EXERCISE
Give the records again exactly, with every character kept.

(RECORDS TO USE)

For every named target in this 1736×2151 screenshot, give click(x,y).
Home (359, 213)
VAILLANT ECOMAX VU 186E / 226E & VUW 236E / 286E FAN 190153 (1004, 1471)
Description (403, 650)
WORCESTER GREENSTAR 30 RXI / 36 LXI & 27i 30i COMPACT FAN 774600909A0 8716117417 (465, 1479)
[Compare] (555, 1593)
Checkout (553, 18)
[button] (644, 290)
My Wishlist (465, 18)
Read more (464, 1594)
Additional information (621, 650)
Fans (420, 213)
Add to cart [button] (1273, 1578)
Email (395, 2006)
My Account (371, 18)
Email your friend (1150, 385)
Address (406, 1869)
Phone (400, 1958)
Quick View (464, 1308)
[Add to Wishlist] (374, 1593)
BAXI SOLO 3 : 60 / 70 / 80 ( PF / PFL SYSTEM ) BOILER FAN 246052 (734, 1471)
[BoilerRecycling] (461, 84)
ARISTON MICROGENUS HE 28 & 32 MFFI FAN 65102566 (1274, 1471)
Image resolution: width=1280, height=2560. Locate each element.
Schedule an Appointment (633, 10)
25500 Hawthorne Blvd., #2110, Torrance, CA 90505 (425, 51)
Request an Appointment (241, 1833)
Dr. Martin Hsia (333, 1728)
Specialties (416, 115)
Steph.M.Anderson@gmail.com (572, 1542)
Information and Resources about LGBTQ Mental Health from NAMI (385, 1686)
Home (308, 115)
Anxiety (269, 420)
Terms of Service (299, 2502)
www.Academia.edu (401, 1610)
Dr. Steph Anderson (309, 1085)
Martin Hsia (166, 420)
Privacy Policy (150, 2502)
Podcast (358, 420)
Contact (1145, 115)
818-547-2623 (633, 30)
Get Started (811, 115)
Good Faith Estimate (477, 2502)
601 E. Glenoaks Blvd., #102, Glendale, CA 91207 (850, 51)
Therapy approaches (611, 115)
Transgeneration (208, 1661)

(End RECORDS TO USE)

ANSWER SECTION
For every named target in this 1736×2151 screenshot, give click(x,y).
Home (359, 213)
VAILLANT ECOMAX VU 186E / 226E & VUW 236E / 286E FAN 190153 (1004, 1471)
Description (403, 650)
WORCESTER GREENSTAR 30 RXI / 36 LXI & 27i 30i COMPACT FAN 774600909A0 8716117417 (465, 1479)
[Compare] (555, 1593)
Checkout (553, 18)
[button] (644, 290)
My Wishlist (465, 18)
Read more (464, 1594)
Additional information (621, 650)
Fans (420, 213)
Add to cart [button] (1273, 1578)
Email (395, 2006)
My Account (371, 18)
Email your friend (1150, 385)
Address (406, 1869)
Phone (400, 1958)
Quick View (464, 1308)
[Add to Wishlist] (374, 1593)
BAXI SOLO 3 : 60 / 70 / 80 ( PF / PFL SYSTEM ) BOILER FAN 246052 (734, 1471)
[BoilerRecycling] (461, 84)
ARISTON MICROGENUS HE 28 & 32 MFFI FAN 65102566 (1274, 1471)
Image resolution: width=1280, height=2560. Locate each element.
Schedule an Appointment (633, 10)
25500 Hawthorne Blvd., #2110, Torrance, CA 90505 (425, 51)
Request an Appointment (241, 1833)
Dr. Martin Hsia (333, 1728)
Specialties (416, 115)
Steph.M.Anderson@gmail.com (572, 1542)
Information and Resources about LGBTQ Mental Health from NAMI (385, 1686)
Home (308, 115)
Anxiety (269, 420)
Terms of Service (299, 2502)
www.Academia.edu (401, 1610)
Dr. Steph Anderson (309, 1085)
Martin Hsia (166, 420)
Privacy Policy (150, 2502)
Podcast (358, 420)
Contact (1145, 115)
818-547-2623 (633, 30)
Get Started (811, 115)
Good Faith Estimate (477, 2502)
601 E. Glenoaks Blvd., #102, Glendale, CA 91207 (850, 51)
Therapy approaches (611, 115)
Transgeneration (208, 1661)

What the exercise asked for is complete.